1965 BOMC ad
Not long ago, if you were part of America’s growing middle class and wanted to expand your cultural literacy, the Book-of-the-Month Club (BOMC) was a popular option towards doing so.
Founded in 1926, BOMC was the brainchild of New York ad agency guys who tapped into America’s embrace of mail order and the reading appetites of its upwardly mobile middle class. People typically became BOMC members by answering a magazine ad or a direct mail invitation. The Club’s marketing hook was an initial membership package that offered either a free premium volume or allowed you to select titles from the club’s catalog for a small initial sum. However, you also had to fulfill a membership agreement, which meant buying a specified number of books at club prices within the next two or three years.
Every month, members would receive a packet in the mail, containing a flyer describing the editors’ main selection for that month, a short catalog describing alternate and back list selections, and a reply card. If you did nothing, the main selection would be sent to you. You could also use the reply card to indicate that you didn’t want the main selection or to order alternate and back list selections.
Here’s a premium book once offered to new BOMC members, a 1954 illustrated profile of Europe. I can only imagine the different emotions evoked by this volume, published just nine years after the conclusion of the Second World War.

(photo: DY)
BOMC as a middlebrow cultural broker
BOMC offered a way to bring good books into your home with minimal hassle, screened by reviewers who had discerning eyes for the reading tastes of middlebrow America. Over the years, BOMC assembled various panels of judges to evaluate and select books for its catalog, some of whom were accomplished authors in their own right. During the Club’s heyday, serving as a BOMC selection committee judge carried some prestige within mainstream publishing circles.
Commercially speaking, BOMC was a big deal to authors seeking to broaden their readership. Main selection status signaled a stamp of approval by a trusted brand and a guarantee of higher sales. BOMC favored quality fiction and non-fiction for a general, intelligent audience, while largely avoiding books that might be considered too tawdry or cheesy.

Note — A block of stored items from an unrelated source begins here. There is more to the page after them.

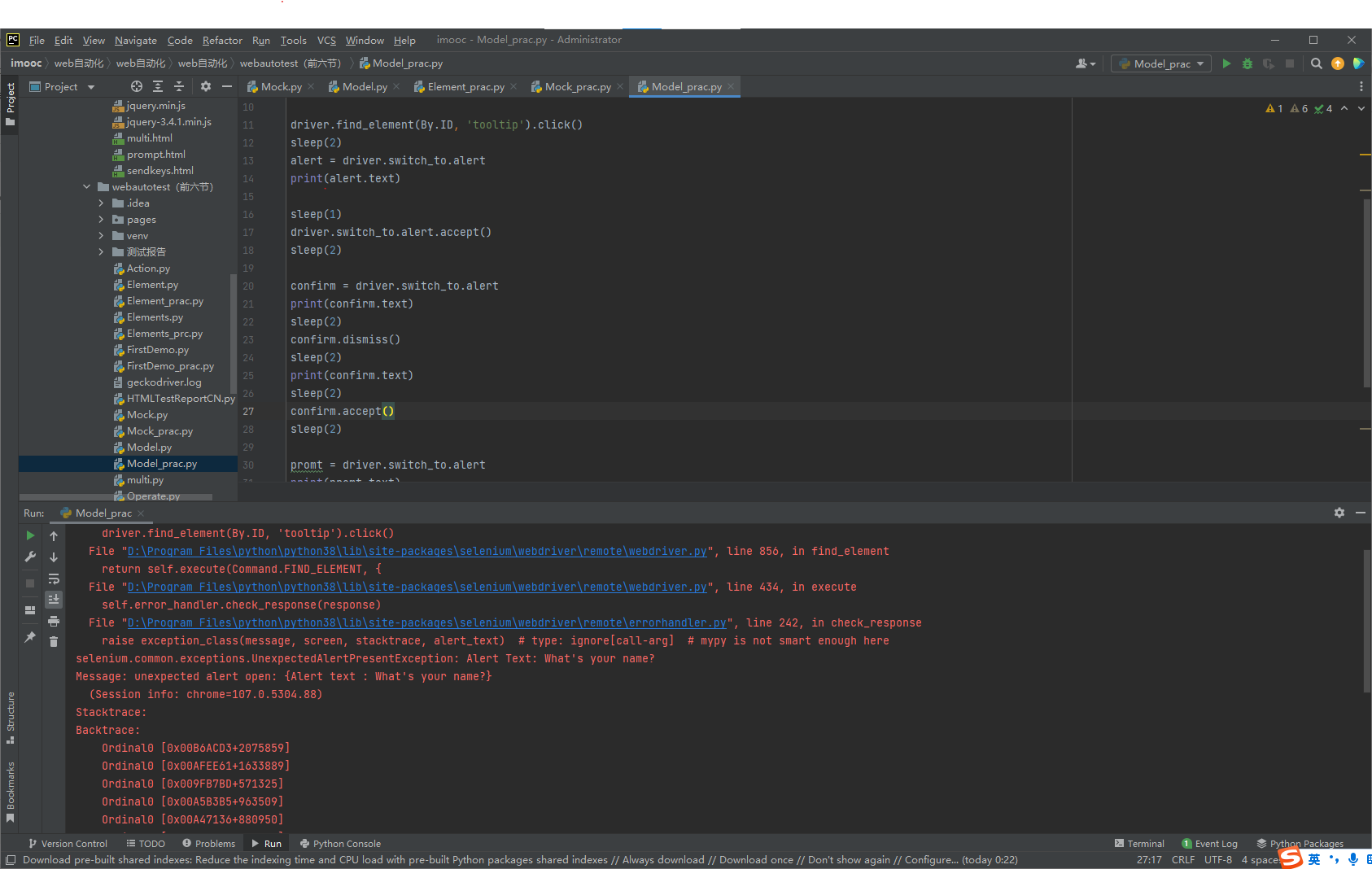1372x869 pixels.
Task: Click the locate opened file target icon
Action: click(137, 86)
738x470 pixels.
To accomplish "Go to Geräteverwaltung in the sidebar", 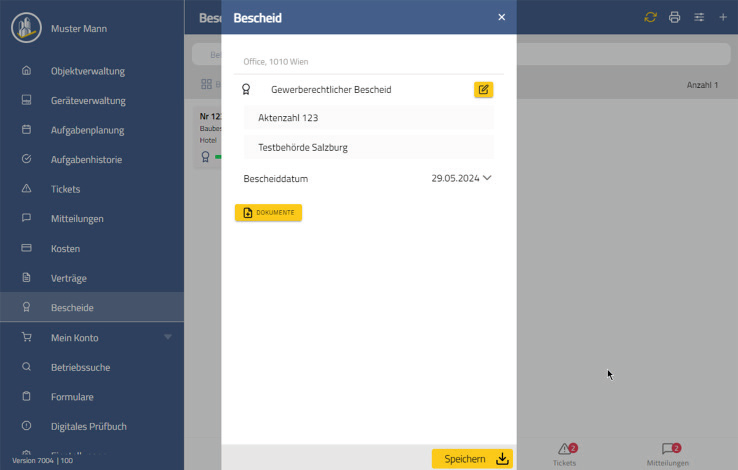I will point(88,101).
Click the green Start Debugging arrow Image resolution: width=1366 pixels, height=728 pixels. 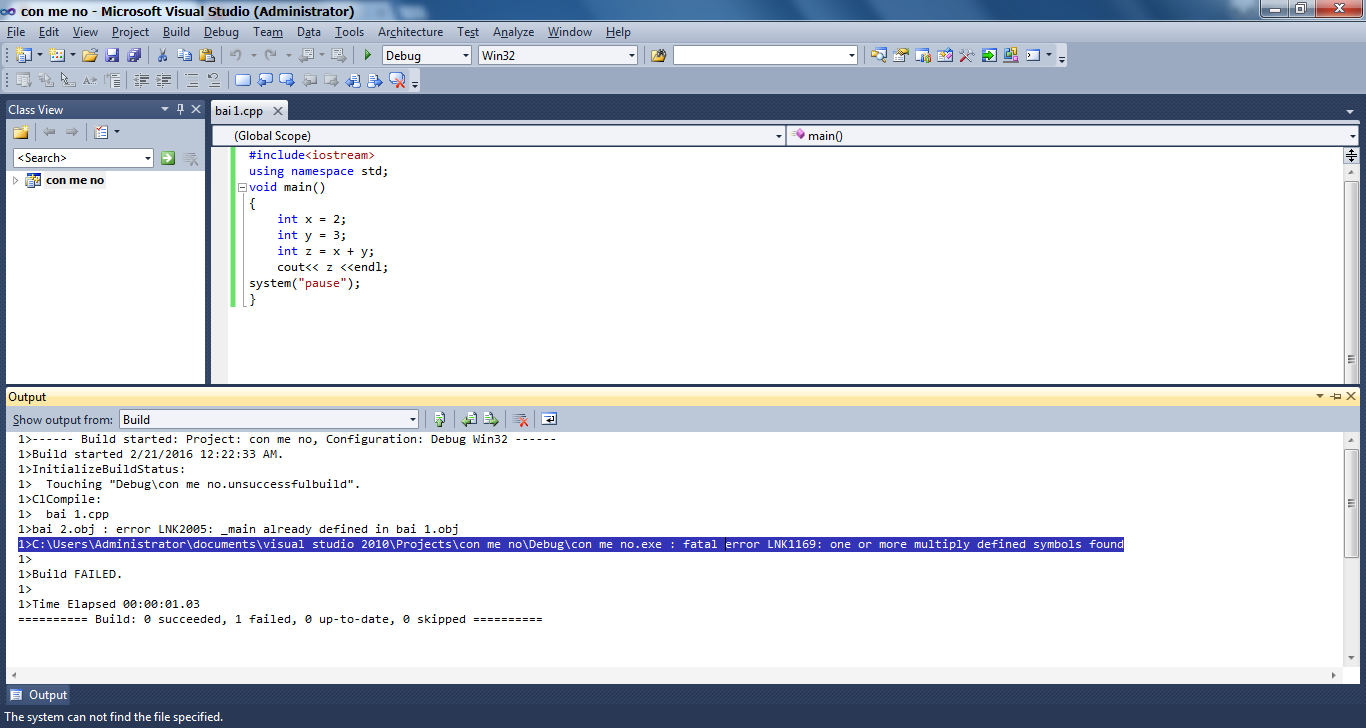point(368,56)
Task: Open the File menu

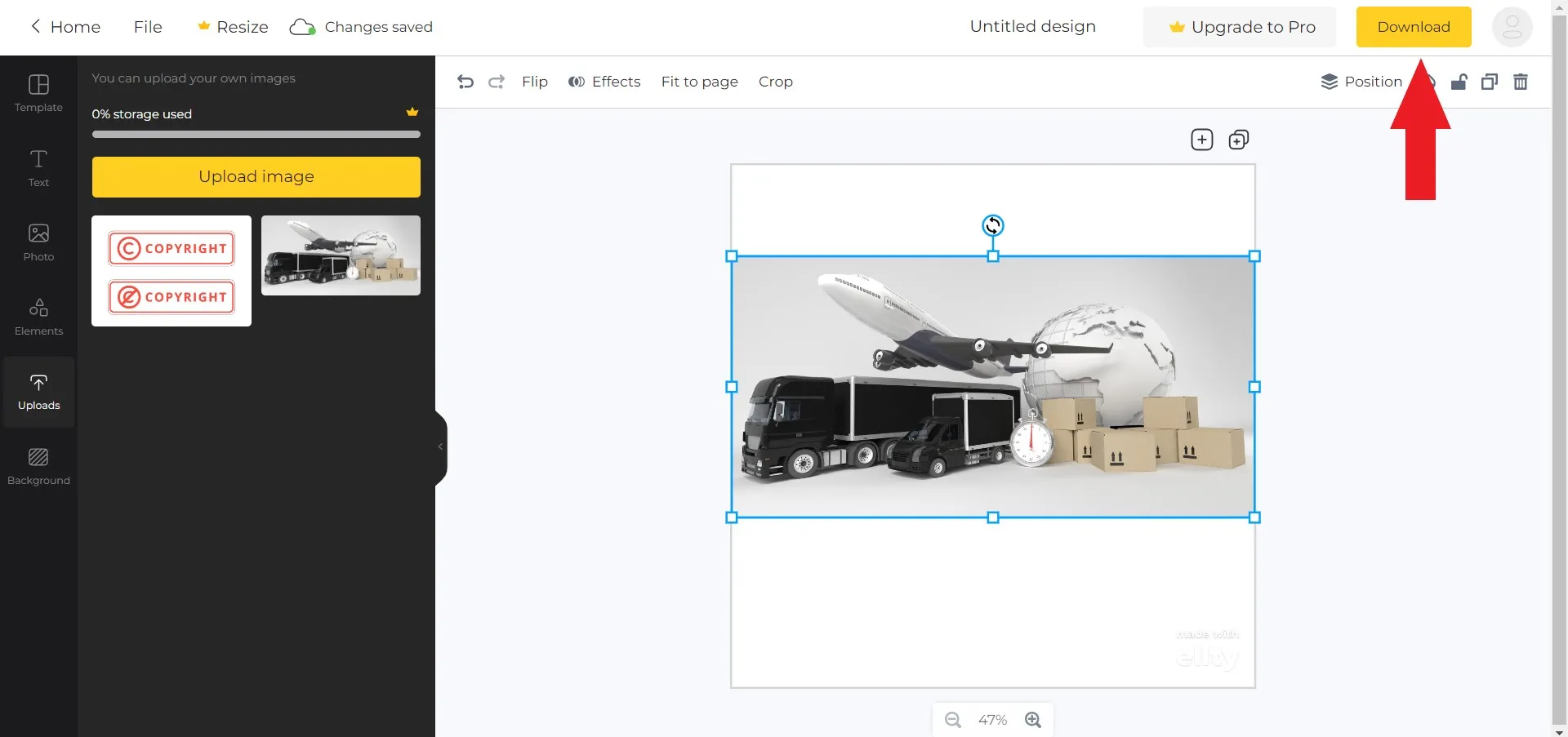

Its marketing campaigns played on such appeal and the idea of building a good home library, while usually managing to avoid lapsing into higher-level snobbery.
Among some stuffier types, however, this combination of commercial advertising and middle class reading tastes prompted derision of the whole enterprise (and by implication, perhaps, of its customers). Nevertheless, the Book-of-the-Month Club elevated America’s literary intelligence by bringing good books to an upwardly mobile swath of America’s population.
BOMC bestseller
If you’re looking for a sign of where BOMC’s cultural center of gravity rested during its heyday, consider that its bestselling book ever was journalist William Shirer’s The Rise and Fall of the Third Reich: A History of Nazi Germany. First appearing in 1960, it was a publishing phenomenon, stunning industry experts who believed that Americans wanted to put anything to do with the war behind them. The Rise and Fall was a BOMC main selection and a favorite backlist choice for years to come.

(photo: DY)
Big box and online booksellers
Predictably, the appearance of larger, brick and mortar bookstores and the emergence of online booksellers would spell trouble for the Book-of-the-Month Club. I was an off-and-on member from the 1980s through the early 2000s, and I witnessed its steadily declining commercial and cultural significance in shaping reading appetites.
After briefly shutting down in 2014, BOMC quietly reappeared the next year. Its owner, Bookspan, relaunched the Club as a fully online enterprise, using a streamlined subscription model. Its target readership is younger women who enjoy popular fiction.
When more is less special, and less is more special
I sometimes think about BOMC’s classic sales model as I try to manage my personal and professional book collections.
I’m generally careful in my personal spending, except for when it comes to buying books. On that note, I have little willpower. I can justify rationalize a book purchase on multiple grounds: (1) I want to read it now; (2) I want to read it later; (3) I might want to read it later; (4) It’s on sale; (5) It’s a used bookstore bargain find; (6) It’s useful for my work; (7) It’s a lovely edition of a favorite book; (8) Whatever. As a result, I have many more books than I could ever hope to read, even assuming a comfortable retirement someday and many healthy years to follow.
I’m grateful that I can afford to indulge my book-buying habit. I realize, however, that adding multiple books to my home and office libraries each month is not as special as the delicious anticipation of a new book, selected from a curated list. For example, I wonder how cool it was for a hungry reader to receive Marchette Chute’s Shakespeare of London (1949), including a neat little essay accompanying the volume.

(photo: DY)
Highly recommended
I won’t burden you with further observations about BOMC’s place in America’s 20th century cultural history. If you want to learn more about that story, with a big dollop of personal reading memoir mixed in, then I highly recommend Janice Radway’s A Feeling for Books: The Book-of-the-Month Club, Literary Taste, and Middle Class Desire (1997). Ignore the snarky reviews by those who, for some reason, can’t get over (1) a book that’s good with middlebrow culture; and (2) BOMC’s undeniable profit-making motive. This is an informative and entertaining read.

(photo: DY)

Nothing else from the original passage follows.